A second kind of reaction, when confronted with “the other” is that we become more aware of the differences between ourselves and the other. As a result we might amplify whatever characterises us as a group, blowing them out of proportion to distinguish ourselves even more from “the other”.
These reactions are not only triggered when migrants end up on our shores. They can also be generated when one family is welcomed into another or when a new colleague joins an established team on the workplace.
One of the main points made by sociologist Rodney Stark in his book The Rise of Christianity. Stark attempts an explanation for the impressive spread of the nascent Christian Church in the first centuries. How could this religion have thrived in such a brief period of time and in such a politically hostile environment as were the lands surrounding the Mediterranean Basin at the time? What might have been the underlying reasons for this new religion, led by poor and uneducated disciples, to flourish the way it did?
Stark proposes that the Christian ethic embraced by Christ’s disciples must be responsible for the success of the Christian religion, at least in the first three centuries. Stark considers that God’s mercy required humans to be merciful in turn. The corollary, he insists, is “that because God loves humanity, Christians may not please God unless they love one another”. This was something entirely new.
In today’s gospel, which is set in the Last Supper just after Jesus washes the feet of his disciples and after announcing his being betrayed by one of his closest friends, he gives them a new commandment to love one another. Their love for one another, Jesus tells them, will be the only proof of their identity.
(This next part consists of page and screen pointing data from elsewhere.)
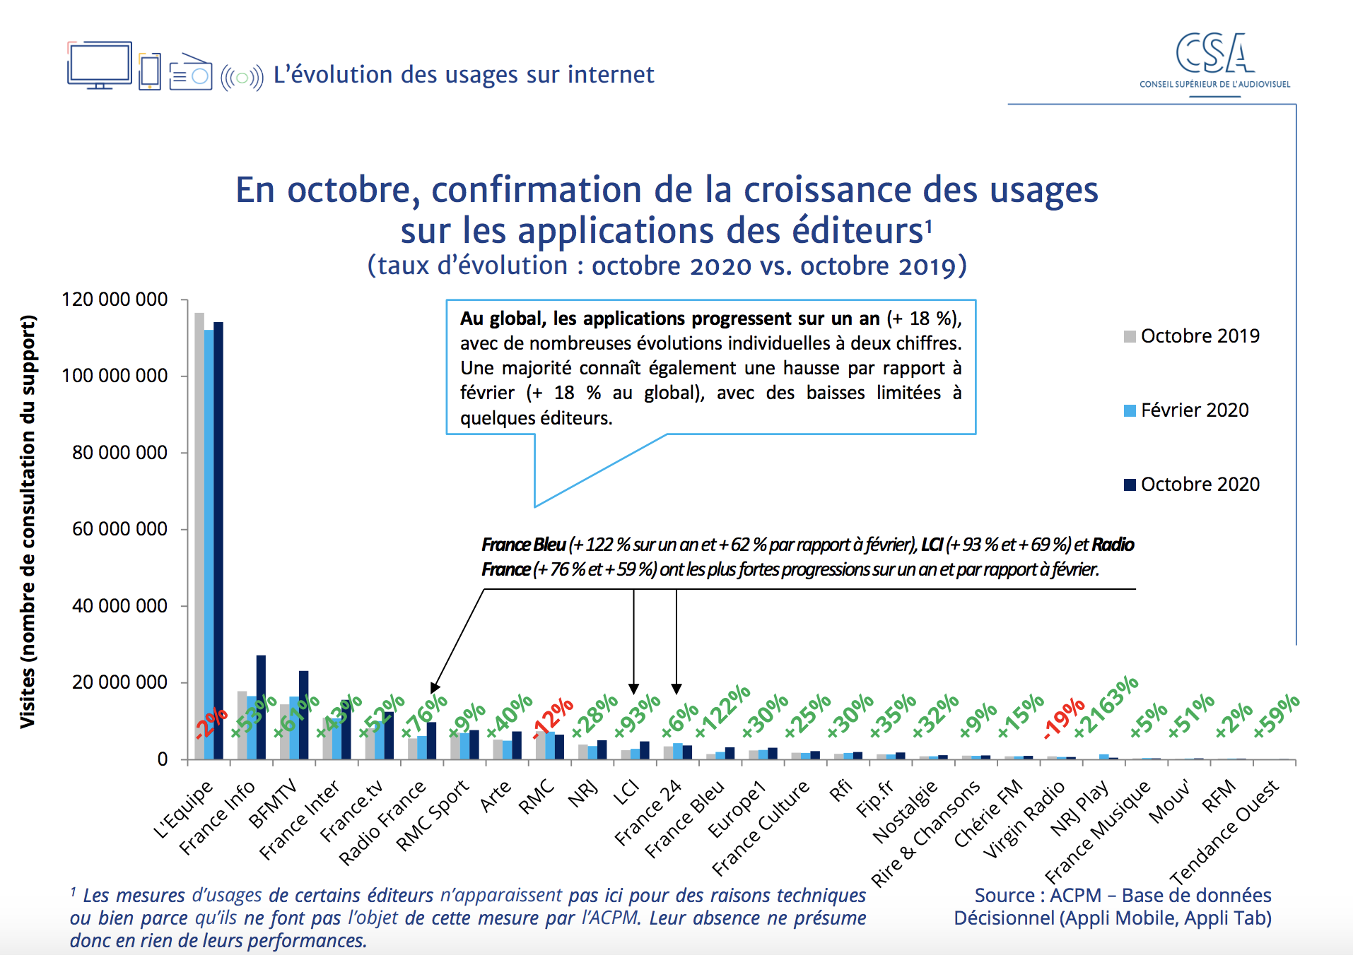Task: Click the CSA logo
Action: pos(1214,61)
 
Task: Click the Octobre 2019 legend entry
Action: pos(1199,336)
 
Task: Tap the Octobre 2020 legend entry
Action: pos(1199,485)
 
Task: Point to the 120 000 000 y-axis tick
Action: pos(115,299)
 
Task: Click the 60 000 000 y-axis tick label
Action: pos(119,529)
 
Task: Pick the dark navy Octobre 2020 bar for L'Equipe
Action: pos(218,540)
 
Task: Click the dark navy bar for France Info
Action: pos(261,706)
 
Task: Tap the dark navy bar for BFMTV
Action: pos(303,715)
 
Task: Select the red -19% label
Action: pos(1065,718)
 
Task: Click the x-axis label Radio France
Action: pos(382,823)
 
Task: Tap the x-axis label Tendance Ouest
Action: pos(1224,832)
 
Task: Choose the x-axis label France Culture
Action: pos(760,827)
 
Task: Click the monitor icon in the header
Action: pos(100,65)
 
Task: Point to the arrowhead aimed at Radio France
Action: pos(434,688)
Sometimes we might want to prove our identity as Christians, or as Maltese, through external religious symbols. It’s not that these have no value, for they are the product of a rich heritage and they ought to be looked after. But Jesus shows us another way that passes them all. The most convincing way to prove our identity is to love one another.
In his visit to Malta, Pope Francis made direct and indirect references to the identity of the Maltese, including its Catholic heritage and values. He did so not with an exclusionary tone but always returning to an identity of service to the other.
Our identity as Christians is meant to raise eyebrows. It ought to be countercultural
Our identity as Christians is meant to raise eyebrows. It ought to be countercultural. We do so by putting into practice Christ’s new commandment of love on the pattern that he himself has given us.